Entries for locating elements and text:
☆ ☆ ☆
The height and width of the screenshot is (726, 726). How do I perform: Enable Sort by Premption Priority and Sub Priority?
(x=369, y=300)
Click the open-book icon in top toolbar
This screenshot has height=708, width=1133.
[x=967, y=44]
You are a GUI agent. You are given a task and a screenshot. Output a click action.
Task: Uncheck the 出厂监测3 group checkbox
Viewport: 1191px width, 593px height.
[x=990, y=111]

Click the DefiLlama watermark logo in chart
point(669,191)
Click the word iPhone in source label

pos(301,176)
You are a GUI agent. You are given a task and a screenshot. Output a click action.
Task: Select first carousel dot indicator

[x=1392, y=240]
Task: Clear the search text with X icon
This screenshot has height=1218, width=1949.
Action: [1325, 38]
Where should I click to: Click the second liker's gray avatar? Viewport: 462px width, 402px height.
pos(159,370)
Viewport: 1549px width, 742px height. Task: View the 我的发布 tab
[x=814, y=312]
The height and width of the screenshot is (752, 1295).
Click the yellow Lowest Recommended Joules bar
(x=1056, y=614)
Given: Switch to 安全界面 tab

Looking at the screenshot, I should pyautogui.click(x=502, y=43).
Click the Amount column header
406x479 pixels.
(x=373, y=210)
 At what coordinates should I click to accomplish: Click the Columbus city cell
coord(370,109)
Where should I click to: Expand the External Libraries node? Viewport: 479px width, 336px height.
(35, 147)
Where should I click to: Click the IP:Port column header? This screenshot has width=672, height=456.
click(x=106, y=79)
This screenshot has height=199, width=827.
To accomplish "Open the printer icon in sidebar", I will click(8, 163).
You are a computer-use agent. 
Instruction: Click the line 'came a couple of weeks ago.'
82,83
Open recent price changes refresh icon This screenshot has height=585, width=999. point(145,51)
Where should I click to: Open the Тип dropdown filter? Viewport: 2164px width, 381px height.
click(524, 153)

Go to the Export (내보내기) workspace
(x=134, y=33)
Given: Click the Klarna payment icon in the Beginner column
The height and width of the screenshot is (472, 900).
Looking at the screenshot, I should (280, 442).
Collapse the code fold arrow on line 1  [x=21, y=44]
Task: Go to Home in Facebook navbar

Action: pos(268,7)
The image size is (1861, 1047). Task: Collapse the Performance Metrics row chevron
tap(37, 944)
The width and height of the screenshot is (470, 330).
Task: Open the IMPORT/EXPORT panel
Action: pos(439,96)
☆ ☆ ☆
■ Exercise directions: Render all of the records above as a numbered list, omitting any blank lines.

■ Final result:
1. The height and width of the screenshot is (726, 726). How do I perform: Enable Sort by Premption Priority and Sub Priority?
2. (x=369, y=300)
3. Click the open-book icon in top toolbar
4. This screenshot has height=708, width=1133.
5. [x=967, y=44]
6. You are a GUI agent. You are given a task and a screenshot. Output a click action.
7. Task: Uncheck the 出厂监测3 group checkbox
8. Viewport: 1191px width, 593px height.
9. [x=990, y=111]
10. Click the DefiLlama watermark logo in chart
11. point(669,191)
12. Click the word iPhone in source label
13. pos(301,176)
14. You are a GUI agent. You are given a task and a screenshot. Output a click action.
15. Task: Select first carousel dot indicator
16. [x=1392, y=240]
17. Task: Clear the search text with X icon
18. This screenshot has height=1218, width=1949.
19. Action: [1325, 38]
20. Where should I click to: Click the second liker's gray avatar? Viewport: 462px width, 402px height.
21. pos(159,370)
22. Viewport: 1549px width, 742px height. Task: View the 我的发布 tab
23. [x=814, y=312]
24. The height and width of the screenshot is (752, 1295).
25. Click the yellow Lowest Recommended Joules bar
26. (x=1056, y=614)
27. Given: Switch to 安全界面 tab
28. Looking at the screenshot, I should pyautogui.click(x=502, y=43).
29. Click the Amount column header
30. 406x479 pixels.
31. (x=373, y=210)
32.  At what coordinates should I click to accomplish: Click the Columbus city cell
33. coord(370,109)
34. Where should I click to: Expand the External Libraries node? Viewport: 479px width, 336px height.
35. (35, 147)
36. Where should I click to: Click the IP:Port column header? This screenshot has width=672, height=456.
37. click(x=106, y=79)
38. This screenshot has height=199, width=827.
39. To accomplish "Open the printer icon in sidebar", I will click(8, 163).
40. You are a computer-use agent. 
41. Instruction: Click the line 'came a couple of weeks ago.'
42. 82,83
43. Open recent price changes refresh icon This screenshot has height=585, width=999. point(145,51)
44. Where should I click to: Open the Тип dropdown filter? Viewport: 2164px width, 381px height.
45. click(524, 153)
46. Go to the Export (내보내기) workspace
47. (x=134, y=33)
48. Given: Click the Klarna payment icon in the Beginner column
49. The height and width of the screenshot is (472, 900).
50. Looking at the screenshot, I should (280, 442).
51. Collapse the code fold arrow on line 1  [x=21, y=44]
52. Task: Go to Home in Facebook navbar
53. Action: pos(268,7)
54. The image size is (1861, 1047). Task: Collapse the Performance Metrics row chevron
55. tap(37, 944)
56. The width and height of the screenshot is (470, 330).
57. Task: Open the IMPORT/EXPORT panel
58. Action: pos(439,96)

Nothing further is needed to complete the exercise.